After some preprocessing, we can tune XGB parameters and train model.

In [None]:
## XGB Classifier parameter tuning

train = pd.read_csv("train_folds(10).csv")
test = pd.read_csv("../input/tabular-playground-series-sep-2021/test.csv")
sample_solution = pd.read_csv("../input/tabular-playground-series-sep-2021/sample_solution.csv")

##In line with the information obtained from the train_iqr data set, it was observed that some features contain significant outlier values. To manage this, Q1 and Q3 quantiles were adapted while scaling some features. 

numerical_features = ['f1', 'f4','f5','f6','f7','f8','f9','f11','f12','f14','f15','f17','f18','f19','f21','f22','f24','f25','f27','f28','f29','f30','f31','f34','f35','f37','f39','f40','f42','f43','f44','f45','f47','f48','f49','f50','f52','f54','f56','f57','f59','f60','f61','f63','f64','f65','f67','f68','f70','f71','f72','f75','f76','f79','f80','f81','f82','f84','f85','f86','f87','f88','f89','f90','f93','f95','f97','f98','f100','f101','f102','f104','f105','f106','f107','f108','f109','f110','f111','f113','f117','f118']
numerical_features_1 = ["f2", "f13", "f23", "f58", "f66", "f91"]
numerical_features_2 = ["f55", "f94"]
numerical_features_3 = ["f36"]
numerical_features_4 = ["f46"]
numerical_features_5 = ["f33", "f62", "f78"]
numerical_features_6 = ["f3", "f10", "f16", "f20", "f32", "f38", "f41", "f51", "f53", "f69", "f73", "f77", "f83", "f92", "f96", "f103", "f114", "f115", "f116"]
numerical_features_7 = ["f26", "f99"]
numerical_features_8 = ["f74", "f112"]

train[numerical_features] = RobustScaler(quantile_range=(25, 75)).fit_transform(train[numerical_features])
test[numerical_features] = RobustScaler(quantile_range=(25, 75)).fit_transform(test[numerical_features])

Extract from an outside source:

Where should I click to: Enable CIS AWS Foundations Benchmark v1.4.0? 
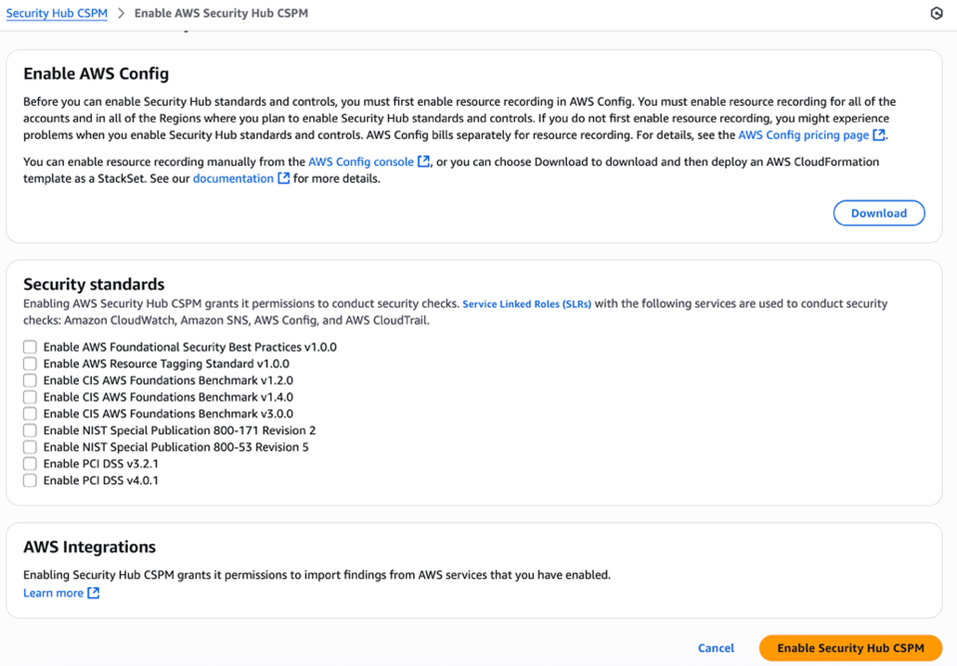29,396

train[numerical_features_1] = RobustScaler(quantile_range=(15, 75)).fit_transform(train[numerical_features_1])
test[numerical_features_1] = RobustScaler(quantile_range=(15, 75)).fit_transform(test[numerical_features_1])

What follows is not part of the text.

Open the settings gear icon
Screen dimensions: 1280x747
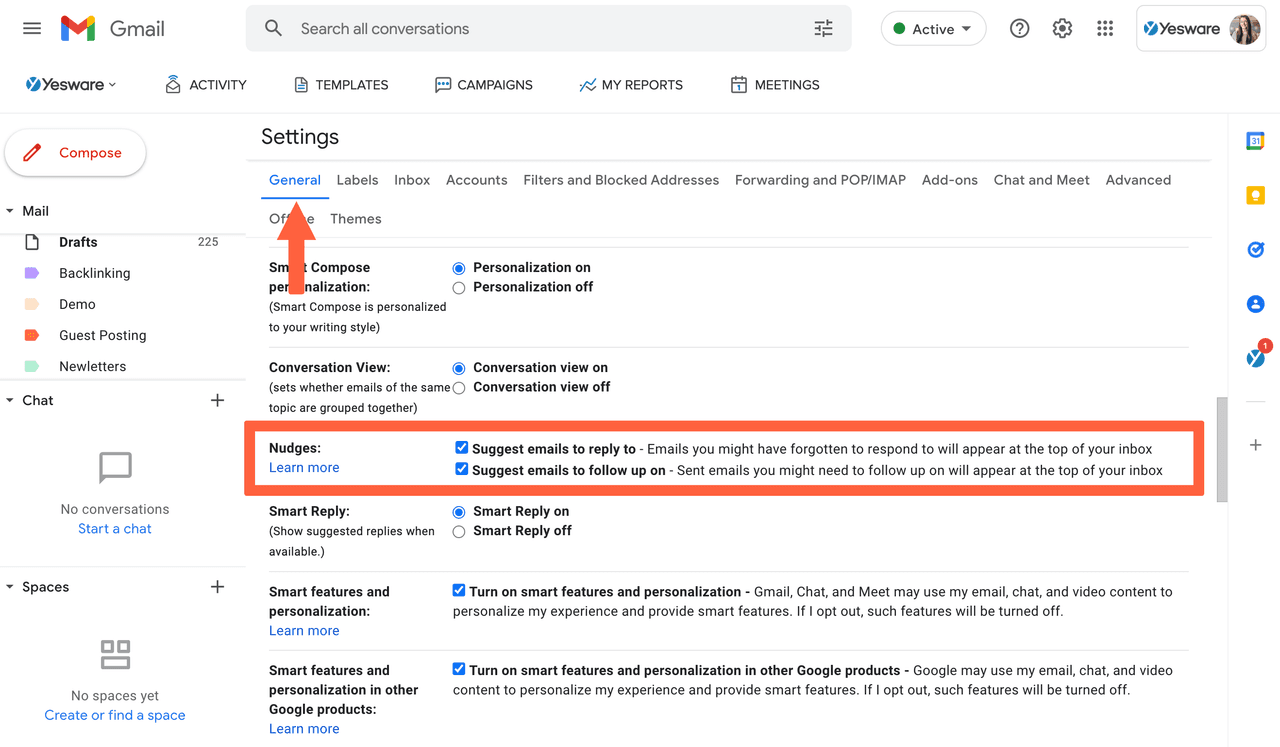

train[numerical_features_2] = RobustScaler(quantile_range=(20, 75)).fit_transform(train[numerical_features_2])
test[numerical_features_2] = RobustScaler(quantile_range=(20, 75)).fit_transform(test[numerical_features_2])

train[numerical_features_3] = RobustScaler(quantile_range=(20, 90)).fit_transform(train[numerical_features_3])
test[numerical_features_3] = RobustScaler(quantile_range=(20, 90)).fit_transform(test[numerical_features_3])

train[numerical_features_4] = RobustScaler(quantile_range=(20, 80)).fit_transform(train[numerical_features_4])
test[numerical_features_4] = RobustScaler(quantile_range=(20, 80)).fit_transform(test[numerical_features_4])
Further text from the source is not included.